Extract each line in the records below that contains the string "image".
-- begin Available records --
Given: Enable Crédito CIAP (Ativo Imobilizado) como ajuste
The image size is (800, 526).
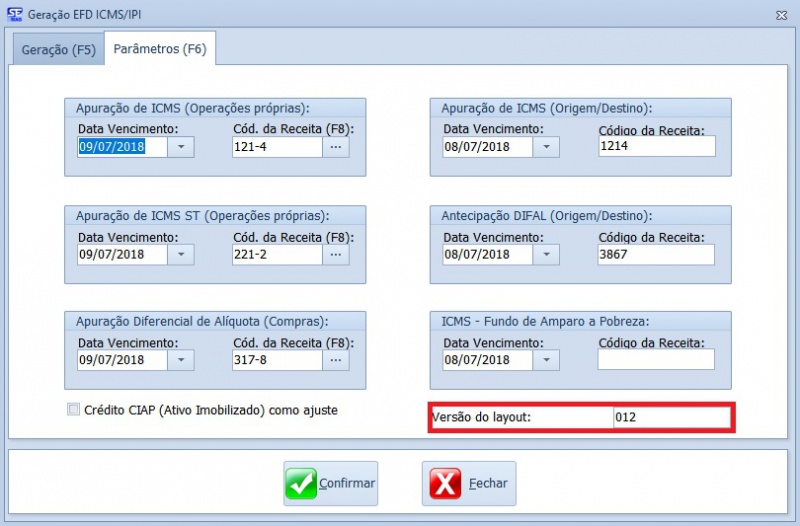Looking at the screenshot, I should pos(72,409).
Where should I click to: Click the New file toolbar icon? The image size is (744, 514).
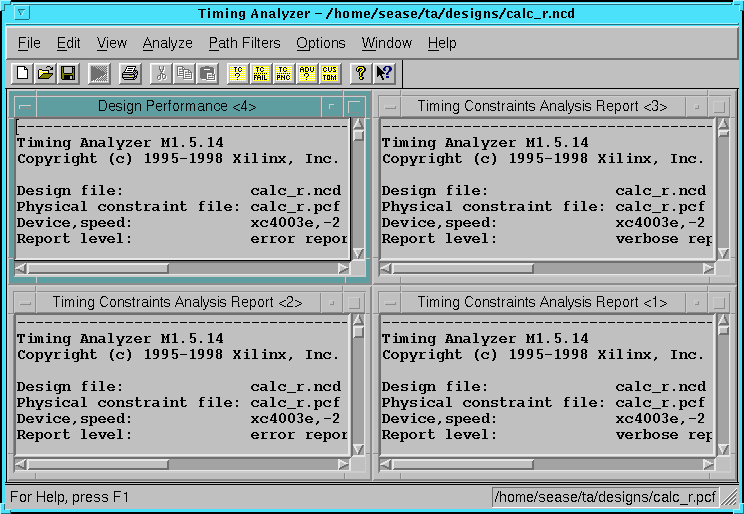(x=22, y=73)
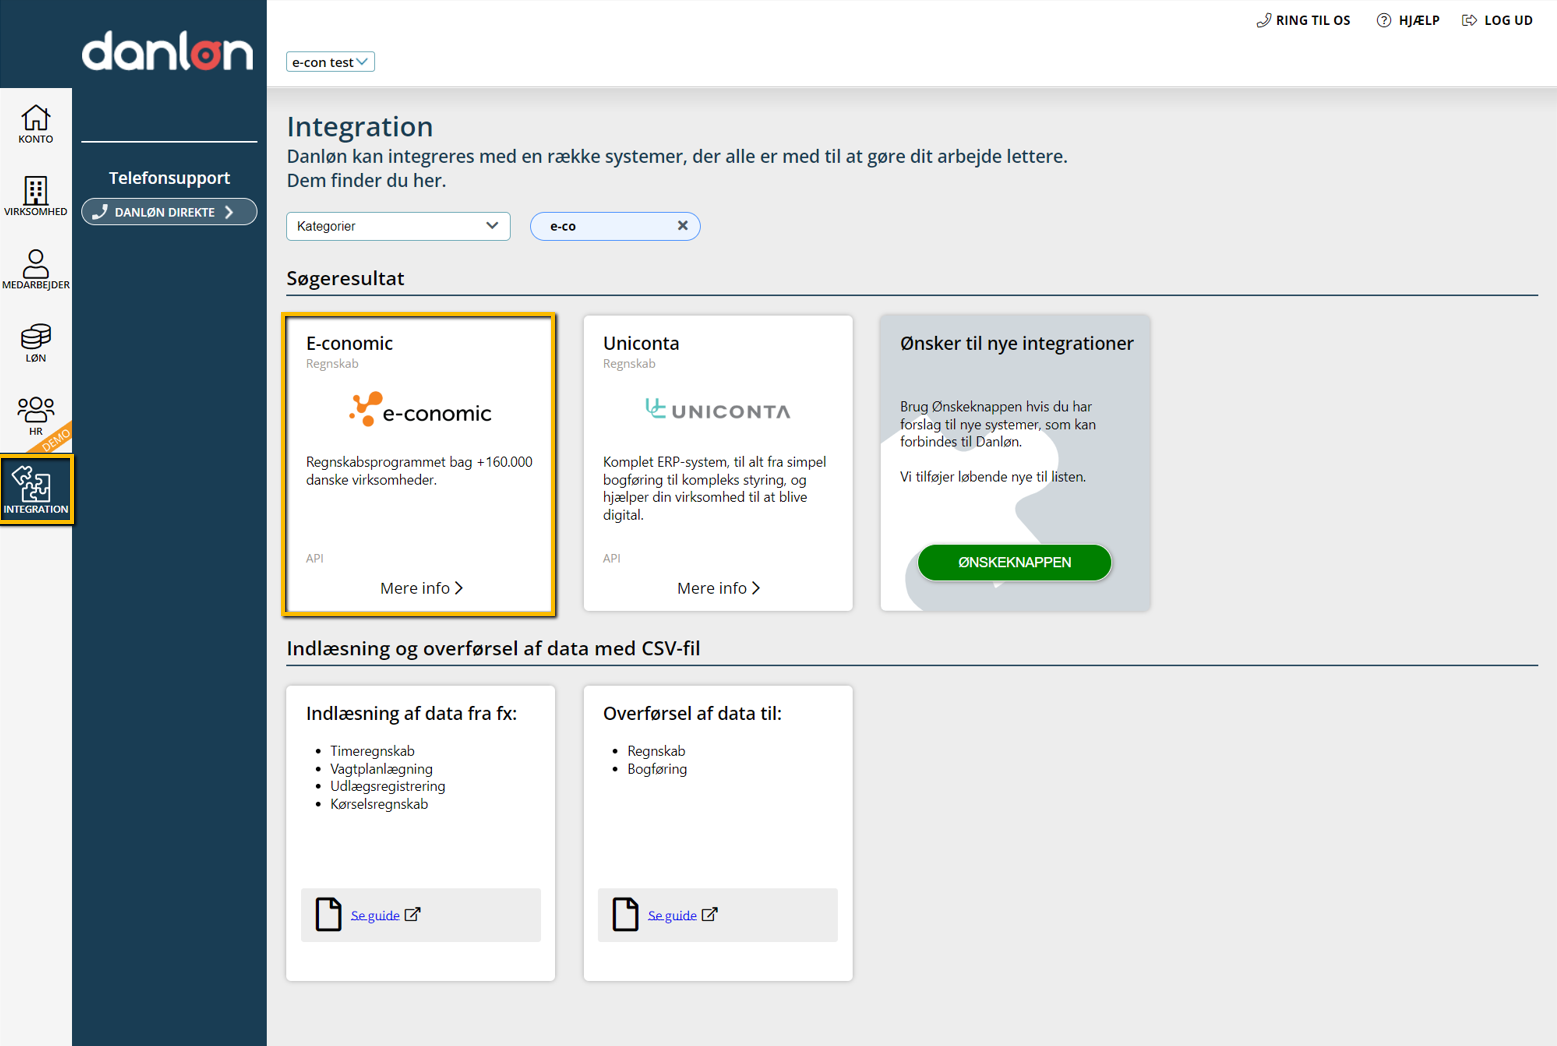This screenshot has width=1557, height=1046.
Task: Open Hjælp in the top bar
Action: coord(1408,20)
-- end Available records --
Expected output =
The image size is (800, 526).
Where should I click to: Click the New file toolbar icon? The image size is (744, 514).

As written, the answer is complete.